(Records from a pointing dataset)

════

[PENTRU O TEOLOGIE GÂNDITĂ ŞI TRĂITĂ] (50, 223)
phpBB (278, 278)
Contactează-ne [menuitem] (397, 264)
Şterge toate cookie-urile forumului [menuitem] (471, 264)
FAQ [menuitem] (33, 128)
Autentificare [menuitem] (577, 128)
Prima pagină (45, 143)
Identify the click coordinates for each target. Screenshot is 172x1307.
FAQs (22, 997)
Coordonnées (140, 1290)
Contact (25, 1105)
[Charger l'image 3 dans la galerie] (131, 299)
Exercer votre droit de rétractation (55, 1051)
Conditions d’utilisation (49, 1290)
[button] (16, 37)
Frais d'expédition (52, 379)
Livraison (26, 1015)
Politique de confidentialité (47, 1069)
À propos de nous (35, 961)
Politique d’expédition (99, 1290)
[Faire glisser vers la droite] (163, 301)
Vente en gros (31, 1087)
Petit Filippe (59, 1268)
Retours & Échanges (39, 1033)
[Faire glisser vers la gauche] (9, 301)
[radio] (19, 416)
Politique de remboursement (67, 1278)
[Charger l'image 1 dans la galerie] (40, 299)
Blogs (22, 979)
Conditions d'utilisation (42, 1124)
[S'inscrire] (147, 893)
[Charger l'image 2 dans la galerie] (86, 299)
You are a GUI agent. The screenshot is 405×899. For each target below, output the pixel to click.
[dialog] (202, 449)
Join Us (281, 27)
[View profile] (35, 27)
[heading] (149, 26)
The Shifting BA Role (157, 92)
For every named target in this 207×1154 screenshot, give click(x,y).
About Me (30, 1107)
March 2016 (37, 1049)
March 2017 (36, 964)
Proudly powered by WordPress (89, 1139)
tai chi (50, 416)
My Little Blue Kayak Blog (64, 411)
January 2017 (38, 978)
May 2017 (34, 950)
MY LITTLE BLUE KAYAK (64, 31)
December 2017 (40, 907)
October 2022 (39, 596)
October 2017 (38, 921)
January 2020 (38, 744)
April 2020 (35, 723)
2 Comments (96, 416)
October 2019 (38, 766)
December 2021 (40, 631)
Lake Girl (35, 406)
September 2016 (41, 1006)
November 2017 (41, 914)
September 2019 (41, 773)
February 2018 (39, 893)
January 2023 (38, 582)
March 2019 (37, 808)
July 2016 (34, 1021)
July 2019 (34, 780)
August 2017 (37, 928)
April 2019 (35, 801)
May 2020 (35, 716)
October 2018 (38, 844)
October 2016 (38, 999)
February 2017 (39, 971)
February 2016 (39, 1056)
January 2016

════

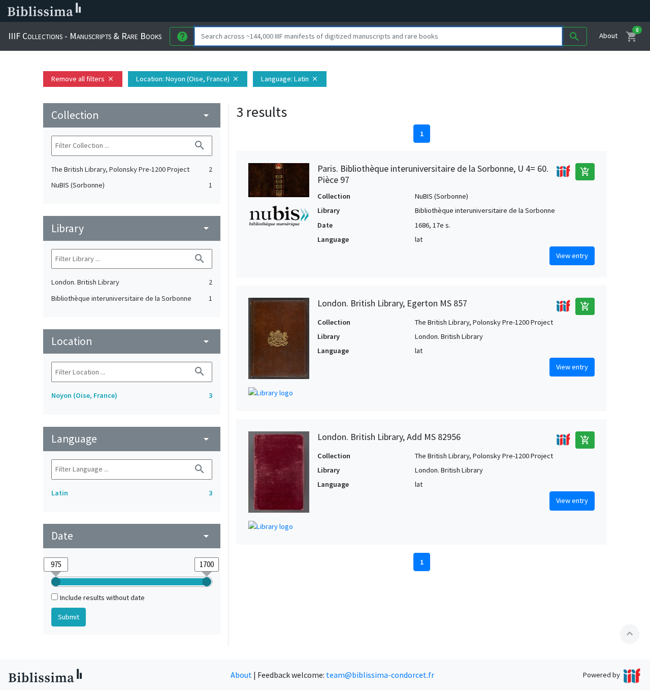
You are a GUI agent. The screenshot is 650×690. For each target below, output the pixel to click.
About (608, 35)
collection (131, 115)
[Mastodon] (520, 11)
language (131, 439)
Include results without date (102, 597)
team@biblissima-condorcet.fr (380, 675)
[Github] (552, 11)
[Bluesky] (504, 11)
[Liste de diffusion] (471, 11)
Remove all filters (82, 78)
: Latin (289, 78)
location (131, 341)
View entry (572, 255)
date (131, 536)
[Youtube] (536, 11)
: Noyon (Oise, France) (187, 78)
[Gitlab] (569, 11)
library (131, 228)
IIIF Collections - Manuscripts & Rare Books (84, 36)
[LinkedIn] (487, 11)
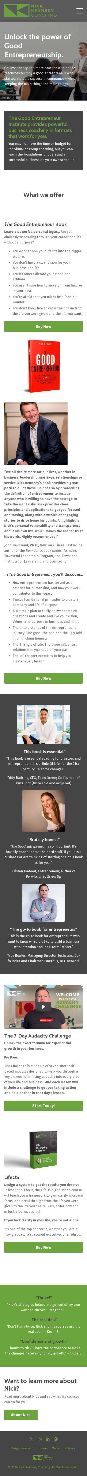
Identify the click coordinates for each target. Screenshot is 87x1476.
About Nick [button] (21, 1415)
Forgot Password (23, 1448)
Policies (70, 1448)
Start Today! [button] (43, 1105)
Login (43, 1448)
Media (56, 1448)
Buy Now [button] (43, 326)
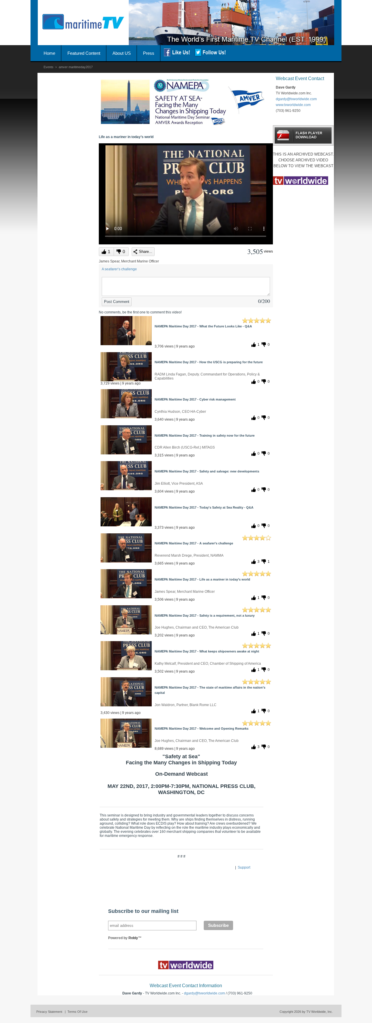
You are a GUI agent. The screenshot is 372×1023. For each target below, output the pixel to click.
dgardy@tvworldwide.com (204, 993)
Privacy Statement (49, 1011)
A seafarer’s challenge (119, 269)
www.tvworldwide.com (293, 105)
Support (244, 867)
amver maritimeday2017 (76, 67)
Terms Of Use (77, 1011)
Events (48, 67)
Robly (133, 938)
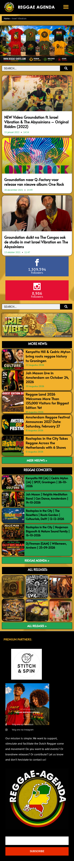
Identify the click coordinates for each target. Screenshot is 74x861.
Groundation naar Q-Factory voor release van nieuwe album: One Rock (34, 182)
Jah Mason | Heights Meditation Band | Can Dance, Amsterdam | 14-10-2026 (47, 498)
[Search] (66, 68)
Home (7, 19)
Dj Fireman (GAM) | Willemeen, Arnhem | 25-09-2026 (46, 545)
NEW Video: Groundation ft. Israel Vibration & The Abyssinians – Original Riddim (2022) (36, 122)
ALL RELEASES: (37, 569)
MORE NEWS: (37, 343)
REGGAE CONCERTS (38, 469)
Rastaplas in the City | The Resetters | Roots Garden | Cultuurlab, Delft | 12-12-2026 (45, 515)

════

- _Given problem_: Lay out the lines of the listing as a JSON list of strings, one string per line and no blank lines, starting with the line that contains "[PENTRU O TEOLOGIE" and going on through the line that contains "Exercer votre droit".

- _Task output_:
[
  "[PENTRU O TEOLOGIE GÂNDITĂ ŞI TRĂITĂ] (50, 223)",
  "phpBB (278, 278)",
  "Contactează-ne [menuitem] (397, 264)",
  "Şterge toate cookie-urile forumului [menuitem] (471, 264)",
  "FAQ [menuitem] (33, 128)",
  "Autentificare [menuitem] (577, 128)",
  "Prima pagină (45, 143)",
  "Identify the click coordinates for each target. Screenshot is 172x1307.",
  "FAQs (22, 997)",
  "Coordonnées (140, 1290)",
  "Contact (25, 1105)",
  "[Charger l'image 3 dans la galerie] (131, 299)",
  "Exercer votre droit de rétractation (55, 1051)"
]